* [WHAT YOU NEED TO DO]: Would you please copy each line of the listing that mentions "will"?

* [AVAILABLE DATA]:

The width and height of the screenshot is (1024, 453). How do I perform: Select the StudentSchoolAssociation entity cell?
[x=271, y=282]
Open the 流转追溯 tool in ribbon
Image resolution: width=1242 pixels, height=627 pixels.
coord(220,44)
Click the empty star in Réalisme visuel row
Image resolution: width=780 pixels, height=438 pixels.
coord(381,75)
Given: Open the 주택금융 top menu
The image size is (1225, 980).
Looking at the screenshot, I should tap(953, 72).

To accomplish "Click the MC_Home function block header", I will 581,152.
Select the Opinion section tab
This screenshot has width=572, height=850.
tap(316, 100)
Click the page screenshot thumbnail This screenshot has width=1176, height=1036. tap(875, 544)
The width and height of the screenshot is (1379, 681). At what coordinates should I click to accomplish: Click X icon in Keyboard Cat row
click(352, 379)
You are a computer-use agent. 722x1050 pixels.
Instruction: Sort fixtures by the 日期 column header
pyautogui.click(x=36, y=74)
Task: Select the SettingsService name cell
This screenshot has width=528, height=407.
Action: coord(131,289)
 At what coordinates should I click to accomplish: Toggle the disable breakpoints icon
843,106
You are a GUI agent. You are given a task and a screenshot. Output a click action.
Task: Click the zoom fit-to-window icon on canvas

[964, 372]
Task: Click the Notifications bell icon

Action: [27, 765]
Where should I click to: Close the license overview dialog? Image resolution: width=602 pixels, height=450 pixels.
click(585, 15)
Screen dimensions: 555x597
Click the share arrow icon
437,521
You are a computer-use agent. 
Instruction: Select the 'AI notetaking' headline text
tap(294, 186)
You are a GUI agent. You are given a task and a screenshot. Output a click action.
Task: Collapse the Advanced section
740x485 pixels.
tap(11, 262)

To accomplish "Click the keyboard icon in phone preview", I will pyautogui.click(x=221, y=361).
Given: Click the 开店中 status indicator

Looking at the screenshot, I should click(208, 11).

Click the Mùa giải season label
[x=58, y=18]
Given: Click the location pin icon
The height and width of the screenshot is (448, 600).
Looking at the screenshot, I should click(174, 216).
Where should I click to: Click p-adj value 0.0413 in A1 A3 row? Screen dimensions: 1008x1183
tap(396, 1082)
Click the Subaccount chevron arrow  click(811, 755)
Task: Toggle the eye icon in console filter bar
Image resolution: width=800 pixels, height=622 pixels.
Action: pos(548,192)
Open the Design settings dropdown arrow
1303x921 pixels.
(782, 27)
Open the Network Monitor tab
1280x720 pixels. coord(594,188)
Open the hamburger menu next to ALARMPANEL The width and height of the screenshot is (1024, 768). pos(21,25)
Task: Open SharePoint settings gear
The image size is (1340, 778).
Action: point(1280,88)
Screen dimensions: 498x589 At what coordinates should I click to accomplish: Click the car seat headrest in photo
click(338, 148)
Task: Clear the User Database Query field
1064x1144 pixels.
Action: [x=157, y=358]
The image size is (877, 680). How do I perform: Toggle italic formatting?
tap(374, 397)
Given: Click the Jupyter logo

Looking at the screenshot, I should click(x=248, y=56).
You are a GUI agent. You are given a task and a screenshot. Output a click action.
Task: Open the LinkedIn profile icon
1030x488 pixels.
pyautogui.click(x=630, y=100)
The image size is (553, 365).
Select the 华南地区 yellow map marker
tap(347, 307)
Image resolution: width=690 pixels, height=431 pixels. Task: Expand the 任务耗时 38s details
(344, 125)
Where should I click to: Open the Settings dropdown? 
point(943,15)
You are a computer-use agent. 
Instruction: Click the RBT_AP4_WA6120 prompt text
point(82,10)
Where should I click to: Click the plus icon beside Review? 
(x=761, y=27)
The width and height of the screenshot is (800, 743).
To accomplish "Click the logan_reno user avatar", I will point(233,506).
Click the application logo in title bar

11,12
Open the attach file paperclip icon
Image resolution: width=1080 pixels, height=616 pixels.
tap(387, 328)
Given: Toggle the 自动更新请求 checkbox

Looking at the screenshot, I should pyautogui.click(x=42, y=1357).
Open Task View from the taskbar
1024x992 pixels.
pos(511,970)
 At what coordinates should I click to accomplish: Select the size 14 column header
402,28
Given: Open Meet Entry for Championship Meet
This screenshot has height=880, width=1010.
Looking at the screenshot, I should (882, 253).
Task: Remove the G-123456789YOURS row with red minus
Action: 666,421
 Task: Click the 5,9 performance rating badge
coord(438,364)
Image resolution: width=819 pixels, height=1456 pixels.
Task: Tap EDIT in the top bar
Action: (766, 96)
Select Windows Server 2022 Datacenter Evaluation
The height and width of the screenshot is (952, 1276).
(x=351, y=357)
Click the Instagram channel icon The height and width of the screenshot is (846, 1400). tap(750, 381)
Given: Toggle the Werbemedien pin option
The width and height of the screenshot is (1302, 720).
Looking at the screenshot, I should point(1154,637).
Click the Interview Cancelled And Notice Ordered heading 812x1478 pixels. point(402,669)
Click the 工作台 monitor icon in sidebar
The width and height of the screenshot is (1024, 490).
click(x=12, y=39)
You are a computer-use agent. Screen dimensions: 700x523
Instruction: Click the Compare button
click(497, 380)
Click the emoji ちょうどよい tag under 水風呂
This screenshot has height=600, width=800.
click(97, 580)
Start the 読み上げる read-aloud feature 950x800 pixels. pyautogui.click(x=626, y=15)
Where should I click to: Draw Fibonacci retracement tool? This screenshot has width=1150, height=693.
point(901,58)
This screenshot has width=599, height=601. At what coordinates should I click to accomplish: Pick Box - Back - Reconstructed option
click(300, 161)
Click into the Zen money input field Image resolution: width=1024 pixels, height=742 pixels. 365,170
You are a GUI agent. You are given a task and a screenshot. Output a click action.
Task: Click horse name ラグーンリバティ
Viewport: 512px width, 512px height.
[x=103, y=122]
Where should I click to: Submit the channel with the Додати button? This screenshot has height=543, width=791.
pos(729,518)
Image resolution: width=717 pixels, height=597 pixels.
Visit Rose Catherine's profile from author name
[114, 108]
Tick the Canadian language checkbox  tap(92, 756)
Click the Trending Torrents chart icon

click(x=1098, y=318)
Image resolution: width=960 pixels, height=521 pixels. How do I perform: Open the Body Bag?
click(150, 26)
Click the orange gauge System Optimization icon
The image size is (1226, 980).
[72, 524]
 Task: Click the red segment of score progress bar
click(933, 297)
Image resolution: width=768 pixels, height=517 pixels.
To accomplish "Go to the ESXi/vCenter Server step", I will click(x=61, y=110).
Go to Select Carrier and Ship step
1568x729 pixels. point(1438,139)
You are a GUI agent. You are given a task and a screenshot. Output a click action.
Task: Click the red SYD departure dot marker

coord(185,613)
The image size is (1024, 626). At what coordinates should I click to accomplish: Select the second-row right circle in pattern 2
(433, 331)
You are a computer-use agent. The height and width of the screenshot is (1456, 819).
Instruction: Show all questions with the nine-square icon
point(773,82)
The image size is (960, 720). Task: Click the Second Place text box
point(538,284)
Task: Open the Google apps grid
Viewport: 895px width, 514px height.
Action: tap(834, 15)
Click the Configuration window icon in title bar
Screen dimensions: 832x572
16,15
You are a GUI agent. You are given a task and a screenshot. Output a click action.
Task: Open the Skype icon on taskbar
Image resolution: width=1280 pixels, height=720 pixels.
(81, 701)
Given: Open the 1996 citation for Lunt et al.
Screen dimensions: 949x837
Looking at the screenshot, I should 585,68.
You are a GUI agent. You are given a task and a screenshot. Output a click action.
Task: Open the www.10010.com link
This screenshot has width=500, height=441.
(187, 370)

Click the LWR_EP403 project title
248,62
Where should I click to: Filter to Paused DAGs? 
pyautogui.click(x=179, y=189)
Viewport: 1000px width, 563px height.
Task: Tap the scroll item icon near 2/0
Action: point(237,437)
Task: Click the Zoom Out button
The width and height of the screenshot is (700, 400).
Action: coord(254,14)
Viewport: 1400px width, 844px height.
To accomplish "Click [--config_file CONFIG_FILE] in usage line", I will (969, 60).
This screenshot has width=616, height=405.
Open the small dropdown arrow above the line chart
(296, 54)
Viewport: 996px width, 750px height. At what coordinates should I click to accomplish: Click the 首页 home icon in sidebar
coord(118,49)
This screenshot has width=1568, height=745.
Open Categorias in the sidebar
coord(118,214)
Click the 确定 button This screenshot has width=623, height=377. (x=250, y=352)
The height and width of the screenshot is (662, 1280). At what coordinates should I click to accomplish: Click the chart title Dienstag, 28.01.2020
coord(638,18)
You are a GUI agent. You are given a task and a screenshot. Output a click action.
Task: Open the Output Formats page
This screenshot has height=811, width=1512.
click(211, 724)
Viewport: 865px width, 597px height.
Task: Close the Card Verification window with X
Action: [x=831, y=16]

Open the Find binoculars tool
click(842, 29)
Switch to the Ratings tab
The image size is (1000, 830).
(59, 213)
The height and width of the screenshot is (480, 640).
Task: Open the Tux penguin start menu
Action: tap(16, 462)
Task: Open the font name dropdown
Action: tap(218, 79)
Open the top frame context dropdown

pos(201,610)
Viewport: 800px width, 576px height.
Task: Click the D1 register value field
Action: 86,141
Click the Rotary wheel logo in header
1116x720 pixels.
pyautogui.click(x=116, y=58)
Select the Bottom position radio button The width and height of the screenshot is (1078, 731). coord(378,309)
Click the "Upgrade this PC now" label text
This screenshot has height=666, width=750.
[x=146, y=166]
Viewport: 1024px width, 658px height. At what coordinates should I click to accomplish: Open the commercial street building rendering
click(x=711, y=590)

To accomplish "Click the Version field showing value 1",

* [TASK RESULT]:
To accomplish "Click the MC_Home function block header", I will 581,152.
To accomplish "Click the keyboard icon in phone preview", I will pyautogui.click(x=221, y=361).
To accomplish "Click the logan_reno user avatar", I will point(233,506).
To accomplish "Go to the ESXi/vCenter Server step", I will click(x=61, y=110).
To accomplish "Click [--config_file CONFIG_FILE] in usage line", I will (969, 60).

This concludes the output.